Abstract
Concerns about the potential health hazards of nanomaterials are growing. To determine the potential toxicity of metal oxide nanoparticles, human SH-SY5Y neuroblastoma and H4 neuroglioma cells were exposed to Fe2O3, CuO and ZnO nanoparticles and their metal ion counterparts (Fe3+, Cu2+ and Zn2+) at a concentration range of 0.01–100 µM for 48 h, under the cell culture conditions: 95% O2, 5% CO2, 85% humidity, 37°C. Their ensemble cell viability was determined by MTS cell proliferation assay. A live/dead cell assay was also performed, and cellular images were acquired by a high-content fluorescence microscope and quantified by a novel computerised image analysis protocol. Our data indicated that exposure of these nanoparticles induced differential toxic effects in both SH-SY5Y and H4 cells, and the cells had dose-dependent toxic responses to the CuO nanoparticle insult. In conclusion, the toxic responses of the nanoparticles are complex, and they warrant further in vivo studies. However, it remains to be determined if these nanopartilces have synergistically enhancing or cancelling toxic effects upon both SH-SY5Y and H4 cells.
1. Introduction
Nanoparticles (<100 nm in diameter) exhibit unique physicochemical properties and can have many unknown biological effects. Although nanostructured materials hold promise for many industrial and biomedical applications, there are growing concerns among the general public and regulators about their potential health hazards.
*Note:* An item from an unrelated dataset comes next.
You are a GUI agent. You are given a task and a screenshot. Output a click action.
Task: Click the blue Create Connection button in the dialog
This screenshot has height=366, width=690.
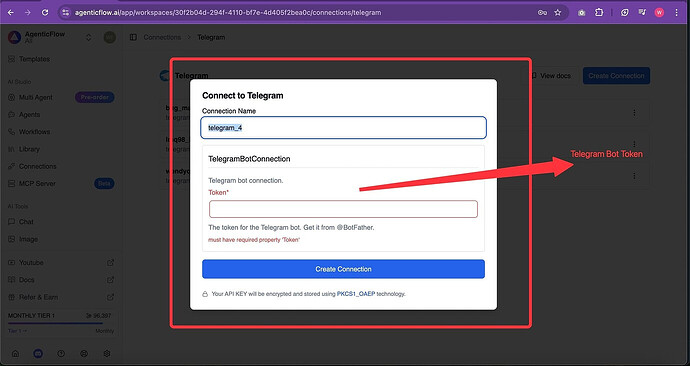[x=343, y=269]
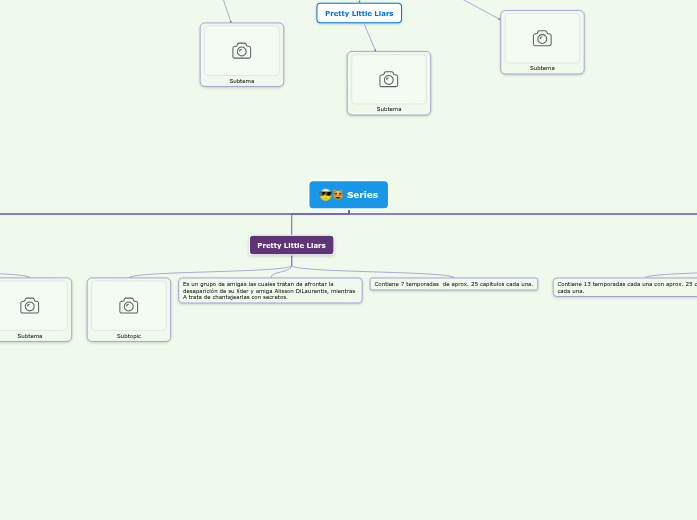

Epidemiological studies consistently show that enhanced exposures of sub-micro-atmospheric particulates lead to short-term increases in morbidity and mortality Citation1. There is evidence that indicates that ultrafine diesel exhaust particles (DEP) that are taken up by human airway epithelial cells in vitro Citation2 increase cytokine production such as IL-8, growth-related oncogene-α (GROα) and granulocyte macrophage colony-stimulating factor (GM-CSF) Citation3, Citation4, and evoke inflammatory responses in the human airway epithelium Citation5. In addition, other adverse health effects have been described in relevant studies.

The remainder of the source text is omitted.